[PAGE TEXT]:
+===+

How to know if your eyes are damaged by watching the eclipse

Following the total eclipse on August 21, 2017, the term “my eyes hurt” was one of the most searched phrases on Google, and for a good reason: people hadn’t been wearing any eye protection. With a solar eclipse happening somewhere in the world once every 18 months, it is important to be able to tell if accidentally looking at the phenomenon has caused any lasting damage to your eyes.

Where the damage occurs

Your eyes are made up of a number of components that all work together to give us the most precise vision our bodies can manage. However, when looking at the sun, this can cause irreversible damage. While the sun may be covered during a solar eclipse, the light is just as powerful as it always is; the sun is simply easier to look at without protection. While looking at the sun for any amount of time is dangerous, this means that viewing the eclipse for longer than 10 seconds with your naked eye could begin to cause an issue.

The part of your eye in the retina known as the fovea has the job of making sure we have sharp, and central vision. However, when looking at an eclipse, this is the part of the eye that gets damaged the most. Damaging this part of the retina causes a condition named solar retinopathy.

Watching the eclipse

The symptoms

In our retinas, you won’t find any pain receptors, which can mean the symptoms won’t be apparent straightway. It is usually about 12 hours after looking at the eclipse that issues will begin to arise. Some people just experience a slight blurriness on their vision, while others can see everything distorted, have a blind spot in only one or both of their eyes, have an increased sensitivity to any light, or even developing chromatopsia – a condition that means the way in which you see color is altered.

Treating the issue

Thankfully for most people that suffer from solar retinopathy, their symptoms will naturally go away in a few months, but they can stay around for up to a year before disappearing. A lot of these people will book in to see an optometrist (a special eye doctor), but when going back for a checkup appointment a few months later, the symptoms will usually have cleared up on their own. Sadly, not everyone is so lucky. Some individuals can be left with a blind spot that appears in their vision that can last for a number of years, while some sufferers of solar retinopathy will find their symptoms last a lifetime.


To ensure that nothing like this happens again, or to prevent any form of solar retinopathy in the first place, there are a number of precautions that can be followed. Creating a box projector is a great way to see the eclipse without having to look directly at the sun, and there are plenty of tutorials online on how to make them. If you don’t fancy a DIY project, then solar eclipse glasses or filters are available to buy which will help keep your peepers protected while allowing you to enjoy the view.

Watching the eclipse

Mother Nature is a beautiful beast, but she can also be incredibly dangerous if not treated with respect. While seeing all the wonderful spectacles on offer is a fantastic thing to do, safety should always come first before getting the best view. Solar eclipses are incredible sights, but they also come with a ton of dangers if you’re not careful. However, hopefully, now you will be able to tell if you have any damage to your eyes, as well as knowing how to prevent this in the future!

+===+

[SUPPLIED MATERIAL]:
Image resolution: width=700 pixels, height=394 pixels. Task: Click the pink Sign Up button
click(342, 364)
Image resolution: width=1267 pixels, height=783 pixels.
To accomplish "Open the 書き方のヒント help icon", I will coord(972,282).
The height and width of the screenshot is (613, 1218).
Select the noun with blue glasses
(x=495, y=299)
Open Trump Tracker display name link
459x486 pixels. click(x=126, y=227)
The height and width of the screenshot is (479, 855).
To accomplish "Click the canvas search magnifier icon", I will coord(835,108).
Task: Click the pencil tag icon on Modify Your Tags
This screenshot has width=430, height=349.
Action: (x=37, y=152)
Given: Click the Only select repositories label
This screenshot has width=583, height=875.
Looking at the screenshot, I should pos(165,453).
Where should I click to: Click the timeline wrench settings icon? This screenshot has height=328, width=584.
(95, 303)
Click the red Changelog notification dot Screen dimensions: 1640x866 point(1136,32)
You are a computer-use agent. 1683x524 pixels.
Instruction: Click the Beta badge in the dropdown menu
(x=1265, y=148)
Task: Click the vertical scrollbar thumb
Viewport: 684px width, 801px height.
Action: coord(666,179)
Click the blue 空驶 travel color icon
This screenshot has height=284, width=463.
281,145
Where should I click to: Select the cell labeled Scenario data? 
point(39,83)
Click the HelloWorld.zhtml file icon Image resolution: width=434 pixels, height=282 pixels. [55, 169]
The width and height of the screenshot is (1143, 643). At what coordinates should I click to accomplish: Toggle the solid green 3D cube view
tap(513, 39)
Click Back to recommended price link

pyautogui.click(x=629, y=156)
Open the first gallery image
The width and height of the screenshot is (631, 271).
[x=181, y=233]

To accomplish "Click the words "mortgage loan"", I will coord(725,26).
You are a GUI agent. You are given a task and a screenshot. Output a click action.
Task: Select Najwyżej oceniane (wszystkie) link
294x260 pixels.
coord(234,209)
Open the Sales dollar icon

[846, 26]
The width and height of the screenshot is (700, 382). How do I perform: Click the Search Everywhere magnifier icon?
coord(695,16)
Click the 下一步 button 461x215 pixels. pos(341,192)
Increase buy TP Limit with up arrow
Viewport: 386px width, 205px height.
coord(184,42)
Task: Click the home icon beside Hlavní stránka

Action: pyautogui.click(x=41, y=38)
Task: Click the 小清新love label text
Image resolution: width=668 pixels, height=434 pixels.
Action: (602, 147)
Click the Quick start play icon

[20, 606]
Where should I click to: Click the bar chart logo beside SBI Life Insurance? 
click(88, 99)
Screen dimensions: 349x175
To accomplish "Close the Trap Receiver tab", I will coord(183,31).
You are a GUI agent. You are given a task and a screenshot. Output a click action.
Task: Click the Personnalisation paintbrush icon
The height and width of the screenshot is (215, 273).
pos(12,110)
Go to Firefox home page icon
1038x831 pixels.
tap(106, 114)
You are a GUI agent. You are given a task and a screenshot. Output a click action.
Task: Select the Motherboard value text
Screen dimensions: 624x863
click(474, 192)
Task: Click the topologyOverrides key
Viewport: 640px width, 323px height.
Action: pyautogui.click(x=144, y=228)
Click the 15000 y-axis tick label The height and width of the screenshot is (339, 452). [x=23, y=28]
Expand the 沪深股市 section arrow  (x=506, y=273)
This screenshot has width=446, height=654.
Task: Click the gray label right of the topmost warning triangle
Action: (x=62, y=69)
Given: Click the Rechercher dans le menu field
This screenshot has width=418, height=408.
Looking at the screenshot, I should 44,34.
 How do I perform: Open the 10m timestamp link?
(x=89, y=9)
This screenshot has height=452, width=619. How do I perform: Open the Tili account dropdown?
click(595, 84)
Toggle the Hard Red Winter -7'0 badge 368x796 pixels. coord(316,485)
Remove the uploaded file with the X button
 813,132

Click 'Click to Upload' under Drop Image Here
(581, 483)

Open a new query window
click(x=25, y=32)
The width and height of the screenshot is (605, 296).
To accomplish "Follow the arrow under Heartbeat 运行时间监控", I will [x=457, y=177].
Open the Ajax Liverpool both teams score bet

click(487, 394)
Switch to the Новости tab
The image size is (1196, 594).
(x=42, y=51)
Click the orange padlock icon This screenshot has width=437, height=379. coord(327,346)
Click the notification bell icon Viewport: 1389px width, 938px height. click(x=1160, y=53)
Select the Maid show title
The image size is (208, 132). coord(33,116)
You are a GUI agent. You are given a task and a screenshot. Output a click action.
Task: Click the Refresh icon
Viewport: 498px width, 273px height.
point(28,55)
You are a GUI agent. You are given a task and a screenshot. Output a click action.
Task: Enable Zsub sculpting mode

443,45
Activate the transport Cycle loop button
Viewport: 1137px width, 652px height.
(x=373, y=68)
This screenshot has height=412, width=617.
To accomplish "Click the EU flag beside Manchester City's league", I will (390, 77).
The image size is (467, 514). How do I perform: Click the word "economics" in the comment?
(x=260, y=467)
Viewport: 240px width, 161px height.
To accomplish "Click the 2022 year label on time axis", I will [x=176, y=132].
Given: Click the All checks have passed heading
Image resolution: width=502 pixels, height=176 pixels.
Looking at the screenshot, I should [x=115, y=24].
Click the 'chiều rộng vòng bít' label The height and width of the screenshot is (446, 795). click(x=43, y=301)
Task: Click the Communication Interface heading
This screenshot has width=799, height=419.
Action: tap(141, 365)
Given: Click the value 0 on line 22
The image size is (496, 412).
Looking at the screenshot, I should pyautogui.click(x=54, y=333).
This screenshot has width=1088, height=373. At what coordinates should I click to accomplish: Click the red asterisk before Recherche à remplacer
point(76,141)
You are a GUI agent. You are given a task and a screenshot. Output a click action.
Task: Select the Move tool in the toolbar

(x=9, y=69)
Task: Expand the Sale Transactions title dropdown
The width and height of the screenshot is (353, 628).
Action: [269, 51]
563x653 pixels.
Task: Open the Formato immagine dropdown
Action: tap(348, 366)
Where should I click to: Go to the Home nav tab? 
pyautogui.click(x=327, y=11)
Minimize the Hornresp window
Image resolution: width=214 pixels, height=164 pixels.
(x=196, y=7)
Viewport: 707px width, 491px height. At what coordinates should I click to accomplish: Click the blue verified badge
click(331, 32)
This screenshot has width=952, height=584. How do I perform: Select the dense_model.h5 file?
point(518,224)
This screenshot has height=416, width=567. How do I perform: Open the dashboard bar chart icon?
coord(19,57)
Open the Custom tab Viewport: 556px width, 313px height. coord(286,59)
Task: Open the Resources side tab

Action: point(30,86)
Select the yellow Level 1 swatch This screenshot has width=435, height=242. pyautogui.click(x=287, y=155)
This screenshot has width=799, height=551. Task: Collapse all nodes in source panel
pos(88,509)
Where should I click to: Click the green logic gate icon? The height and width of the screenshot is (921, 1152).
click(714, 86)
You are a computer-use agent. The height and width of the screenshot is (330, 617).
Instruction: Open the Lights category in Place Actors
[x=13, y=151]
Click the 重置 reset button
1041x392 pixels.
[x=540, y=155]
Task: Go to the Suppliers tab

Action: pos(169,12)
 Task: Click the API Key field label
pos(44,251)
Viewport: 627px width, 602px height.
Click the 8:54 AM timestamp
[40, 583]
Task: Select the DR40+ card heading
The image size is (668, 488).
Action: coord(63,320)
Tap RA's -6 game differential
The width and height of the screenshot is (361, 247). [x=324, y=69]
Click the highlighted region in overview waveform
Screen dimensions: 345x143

+===+

[USING THE INFORMATION]:
A - Copy the part of the eclipse eye-damage article starting at "Your eyes are made" and ending at "named solar retinopathy.".
B - According to the eclipse eye-damage article, about how long after looking at an eclipse do symptoms usually begin to arise?

[RESULTS FOR EACH TASK]:
A -
Your eyes are made up of a number of components that all work together to give us the most precise vision our bodies can manage. However, when looking at the sun, this can cause irreversible damage. While the sun may be covered during a solar eclipse, the light is just as powerful as it always is; the sun is simply easier to look at without protection. While looking at the sun for any amount of time is dangerous, this means that viewing the eclipse for longer than 10 seconds with your naked eye could begin to cause an issue.

The part of your eye in the retina known as the fovea has the job of making sure we have sharp, and central vision. However, when looking at an eclipse, this is the part of the eye that gets damaged the most. Damaging this part of the retina causes a condition named solar retinopathy.

B - About 12 hours after looking at the eclipse.